[BEGIN]

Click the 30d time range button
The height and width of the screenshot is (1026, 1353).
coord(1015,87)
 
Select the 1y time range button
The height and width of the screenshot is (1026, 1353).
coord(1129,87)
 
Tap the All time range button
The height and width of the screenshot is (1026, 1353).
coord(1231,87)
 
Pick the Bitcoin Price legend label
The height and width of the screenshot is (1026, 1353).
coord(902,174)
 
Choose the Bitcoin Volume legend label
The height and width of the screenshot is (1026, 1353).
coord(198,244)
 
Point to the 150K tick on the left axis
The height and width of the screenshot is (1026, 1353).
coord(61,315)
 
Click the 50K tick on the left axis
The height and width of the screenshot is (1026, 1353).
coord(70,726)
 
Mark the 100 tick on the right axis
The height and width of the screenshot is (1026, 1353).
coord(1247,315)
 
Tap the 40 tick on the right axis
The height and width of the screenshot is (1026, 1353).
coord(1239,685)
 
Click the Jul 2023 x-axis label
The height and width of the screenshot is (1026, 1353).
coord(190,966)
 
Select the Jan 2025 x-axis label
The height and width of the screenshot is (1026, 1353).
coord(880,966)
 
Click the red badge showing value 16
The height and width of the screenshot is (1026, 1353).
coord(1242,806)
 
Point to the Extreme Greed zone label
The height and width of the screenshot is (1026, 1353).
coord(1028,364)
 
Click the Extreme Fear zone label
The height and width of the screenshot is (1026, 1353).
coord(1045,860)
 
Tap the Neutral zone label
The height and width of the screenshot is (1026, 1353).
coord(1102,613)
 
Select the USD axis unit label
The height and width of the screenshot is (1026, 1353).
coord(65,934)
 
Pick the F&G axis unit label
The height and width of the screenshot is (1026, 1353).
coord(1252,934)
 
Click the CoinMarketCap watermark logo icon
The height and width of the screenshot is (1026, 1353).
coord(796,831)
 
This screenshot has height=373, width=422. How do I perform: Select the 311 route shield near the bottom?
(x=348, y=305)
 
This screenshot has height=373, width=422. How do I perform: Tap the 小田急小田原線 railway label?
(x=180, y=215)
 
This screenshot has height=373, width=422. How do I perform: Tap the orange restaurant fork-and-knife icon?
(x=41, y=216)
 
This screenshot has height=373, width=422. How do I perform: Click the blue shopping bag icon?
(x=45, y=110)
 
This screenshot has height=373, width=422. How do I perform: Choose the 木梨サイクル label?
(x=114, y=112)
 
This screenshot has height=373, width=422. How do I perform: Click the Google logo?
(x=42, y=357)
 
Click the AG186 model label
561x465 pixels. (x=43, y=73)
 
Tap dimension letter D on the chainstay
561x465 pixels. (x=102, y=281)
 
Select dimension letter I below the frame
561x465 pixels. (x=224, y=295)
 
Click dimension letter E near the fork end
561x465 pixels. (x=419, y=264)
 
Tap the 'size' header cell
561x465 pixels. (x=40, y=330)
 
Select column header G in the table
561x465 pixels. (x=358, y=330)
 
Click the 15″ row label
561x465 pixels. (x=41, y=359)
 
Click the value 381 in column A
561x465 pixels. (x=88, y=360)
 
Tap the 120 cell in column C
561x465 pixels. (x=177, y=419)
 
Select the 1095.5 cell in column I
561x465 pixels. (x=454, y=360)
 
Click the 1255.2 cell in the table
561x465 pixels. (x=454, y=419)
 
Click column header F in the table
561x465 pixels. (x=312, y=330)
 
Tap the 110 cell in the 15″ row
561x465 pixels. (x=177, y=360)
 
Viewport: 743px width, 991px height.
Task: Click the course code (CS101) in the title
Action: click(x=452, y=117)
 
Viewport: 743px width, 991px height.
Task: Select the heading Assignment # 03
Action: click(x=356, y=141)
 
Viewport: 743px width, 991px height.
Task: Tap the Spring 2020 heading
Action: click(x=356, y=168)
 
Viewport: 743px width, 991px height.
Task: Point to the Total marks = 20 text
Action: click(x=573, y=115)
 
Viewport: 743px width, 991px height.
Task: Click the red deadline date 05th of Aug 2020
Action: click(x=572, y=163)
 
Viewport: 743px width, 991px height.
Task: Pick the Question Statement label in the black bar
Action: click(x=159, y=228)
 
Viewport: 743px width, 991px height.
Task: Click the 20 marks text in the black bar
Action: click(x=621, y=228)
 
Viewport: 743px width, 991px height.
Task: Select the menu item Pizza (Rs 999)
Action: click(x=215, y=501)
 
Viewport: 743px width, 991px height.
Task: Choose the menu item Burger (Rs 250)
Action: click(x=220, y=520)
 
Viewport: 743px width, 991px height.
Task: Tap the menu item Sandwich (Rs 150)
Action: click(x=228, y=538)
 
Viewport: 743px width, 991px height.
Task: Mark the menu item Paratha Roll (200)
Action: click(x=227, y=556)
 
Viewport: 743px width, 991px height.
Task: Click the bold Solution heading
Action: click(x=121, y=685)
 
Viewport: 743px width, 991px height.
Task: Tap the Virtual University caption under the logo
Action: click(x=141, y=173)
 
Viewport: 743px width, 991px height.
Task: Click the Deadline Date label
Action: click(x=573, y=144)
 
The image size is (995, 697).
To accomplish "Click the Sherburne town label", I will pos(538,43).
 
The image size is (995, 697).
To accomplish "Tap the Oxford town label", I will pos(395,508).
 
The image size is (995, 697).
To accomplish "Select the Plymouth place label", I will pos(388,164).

[END]

» **Exercise**: Copy all of the lines above word for word, from the first to the last.

» **Answer to the problem**:
Click the 30d time range button
The height and width of the screenshot is (1026, 1353).
coord(1015,87)
 
Select the 1y time range button
The height and width of the screenshot is (1026, 1353).
coord(1129,87)
 
Tap the All time range button
The height and width of the screenshot is (1026, 1353).
coord(1231,87)
 
Pick the Bitcoin Price legend label
The height and width of the screenshot is (1026, 1353).
coord(902,174)
 
Choose the Bitcoin Volume legend label
The height and width of the screenshot is (1026, 1353).
coord(198,244)
 
Point to the 150K tick on the left axis
The height and width of the screenshot is (1026, 1353).
coord(61,315)
 
Click the 50K tick on the left axis
The height and width of the screenshot is (1026, 1353).
coord(70,726)
 
Mark the 100 tick on the right axis
The height and width of the screenshot is (1026, 1353).
coord(1247,315)
 
Tap the 40 tick on the right axis
The height and width of the screenshot is (1026, 1353).
coord(1239,685)
 
Click the Jul 2023 x-axis label
The height and width of the screenshot is (1026, 1353).
coord(190,966)
 
Select the Jan 2025 x-axis label
The height and width of the screenshot is (1026, 1353).
coord(880,966)
 
Click the red badge showing value 16
The height and width of the screenshot is (1026, 1353).
coord(1242,806)
 
Point to the Extreme Greed zone label
The height and width of the screenshot is (1026, 1353).
coord(1028,364)
 
Click the Extreme Fear zone label
The height and width of the screenshot is (1026, 1353).
coord(1045,860)
 
Tap the Neutral zone label
The height and width of the screenshot is (1026, 1353).
coord(1102,613)
 
Select the USD axis unit label
The height and width of the screenshot is (1026, 1353).
coord(65,934)
 
Pick the F&G axis unit label
The height and width of the screenshot is (1026, 1353).
coord(1252,934)
 
Click the CoinMarketCap watermark logo icon
The height and width of the screenshot is (1026, 1353).
coord(796,831)
 
This screenshot has height=373, width=422. How do I perform: Select the 311 route shield near the bottom?
(x=348, y=305)
 
This screenshot has height=373, width=422. How do I perform: Tap the 小田急小田原線 railway label?
(x=180, y=215)
 
This screenshot has height=373, width=422. How do I perform: Tap the orange restaurant fork-and-knife icon?
(x=41, y=216)
 
This screenshot has height=373, width=422. How do I perform: Click the blue shopping bag icon?
(x=45, y=110)
 
This screenshot has height=373, width=422. How do I perform: Choose the 木梨サイクル label?
(x=114, y=112)
 
This screenshot has height=373, width=422. How do I perform: Click the Google logo?
(x=42, y=357)
 
Click the AG186 model label
561x465 pixels. (x=43, y=73)
 
Tap dimension letter D on the chainstay
561x465 pixels. (x=102, y=281)
 
Select dimension letter I below the frame
561x465 pixels. (x=224, y=295)
 
Click dimension letter E near the fork end
561x465 pixels. (x=419, y=264)
 
Tap the 'size' header cell
561x465 pixels. (x=40, y=330)
 
Select column header G in the table
561x465 pixels. (x=358, y=330)
 
Click the 15″ row label
561x465 pixels. (x=41, y=359)
 
Click the value 381 in column A
561x465 pixels. (x=88, y=360)
 
Tap the 120 cell in column C
561x465 pixels. (x=177, y=419)
 
Select the 1095.5 cell in column I
561x465 pixels. (x=454, y=360)
 
Click the 1255.2 cell in the table
561x465 pixels. (x=454, y=419)
 
Click column header F in the table
561x465 pixels. (x=312, y=330)
 
Tap the 110 cell in the 15″ row
561x465 pixels. (x=177, y=360)
 
Viewport: 743px width, 991px height.
Task: Click the course code (CS101) in the title
Action: click(x=452, y=117)
 
Viewport: 743px width, 991px height.
Task: Select the heading Assignment # 03
Action: click(x=356, y=141)
 
Viewport: 743px width, 991px height.
Task: Tap the Spring 2020 heading
Action: click(x=356, y=168)
 
Viewport: 743px width, 991px height.
Task: Point to the Total marks = 20 text
Action: click(x=573, y=115)
 
Viewport: 743px width, 991px height.
Task: Click the red deadline date 05th of Aug 2020
Action: click(x=572, y=163)
 
Viewport: 743px width, 991px height.
Task: Pick the Question Statement label in the black bar
Action: click(x=159, y=228)
 
Viewport: 743px width, 991px height.
Task: Click the 20 marks text in the black bar
Action: click(x=621, y=228)
 
Viewport: 743px width, 991px height.
Task: Select the menu item Pizza (Rs 999)
Action: click(x=215, y=501)
 
Viewport: 743px width, 991px height.
Task: Choose the menu item Burger (Rs 250)
Action: click(x=220, y=520)
 
Viewport: 743px width, 991px height.
Task: Tap the menu item Sandwich (Rs 150)
Action: click(x=228, y=538)
 
Viewport: 743px width, 991px height.
Task: Mark the menu item Paratha Roll (200)
Action: click(x=227, y=556)
 
Viewport: 743px width, 991px height.
Task: Click the bold Solution heading
Action: click(x=121, y=685)
 
Viewport: 743px width, 991px height.
Task: Tap the Virtual University caption under the logo
Action: click(x=141, y=173)
 
Viewport: 743px width, 991px height.
Task: Click the Deadline Date label
Action: click(x=573, y=144)
 
The image size is (995, 697).
To accomplish "Click the Sherburne town label", I will pos(538,43).
 
The image size is (995, 697).
To accomplish "Tap the Oxford town label", I will pos(395,508).
 
The image size is (995, 697).
To accomplish "Select the Plymouth place label", I will pos(388,164).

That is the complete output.